# WORK INSTRUCTION
Copy the records below exactly, leaving out any pictures.

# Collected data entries
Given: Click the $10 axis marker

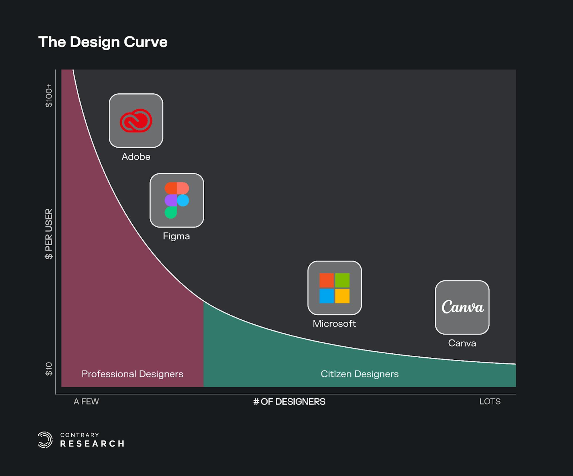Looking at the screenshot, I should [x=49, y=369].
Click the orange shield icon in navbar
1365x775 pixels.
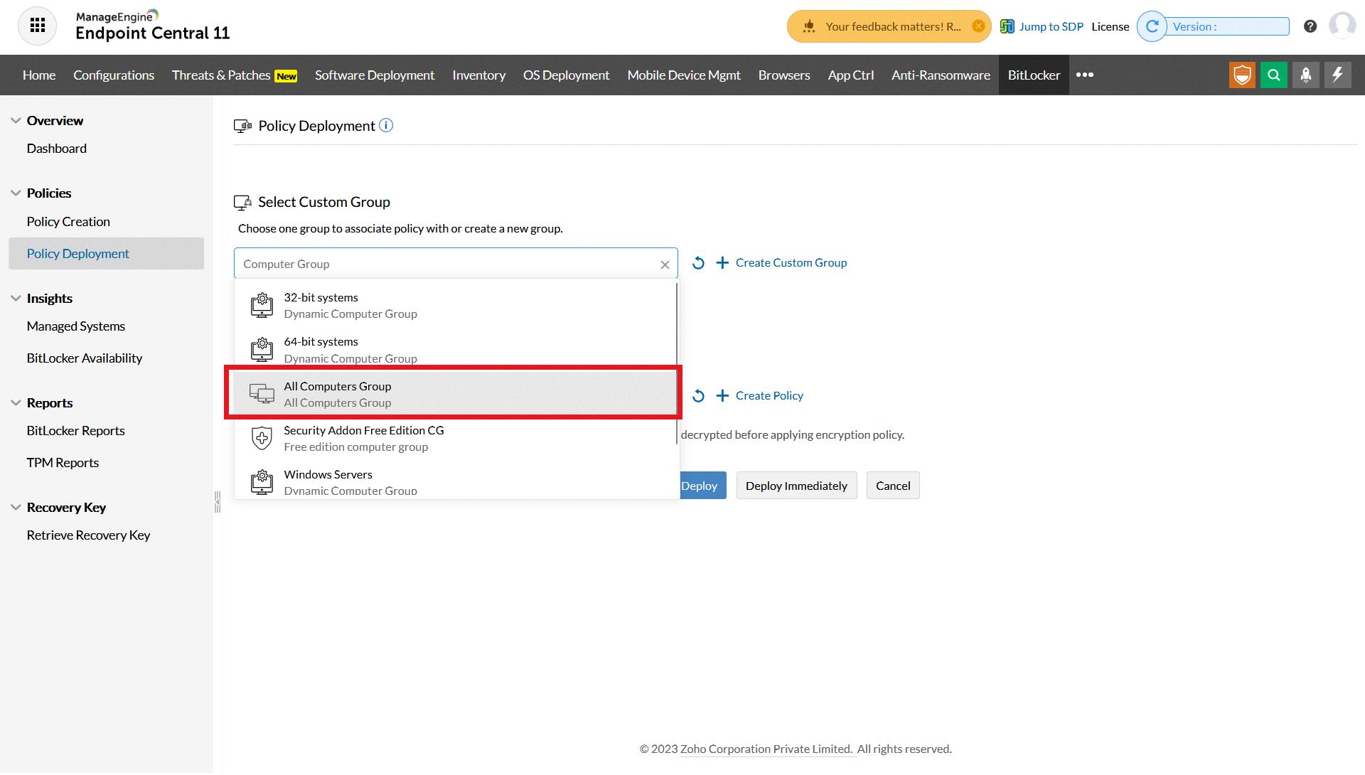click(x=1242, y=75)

# TASK ANSWER
Given: Click the $10 axis marker

Looking at the screenshot, I should [x=49, y=369].
Click the orange shield icon in navbar
1365x775 pixels.
click(x=1242, y=75)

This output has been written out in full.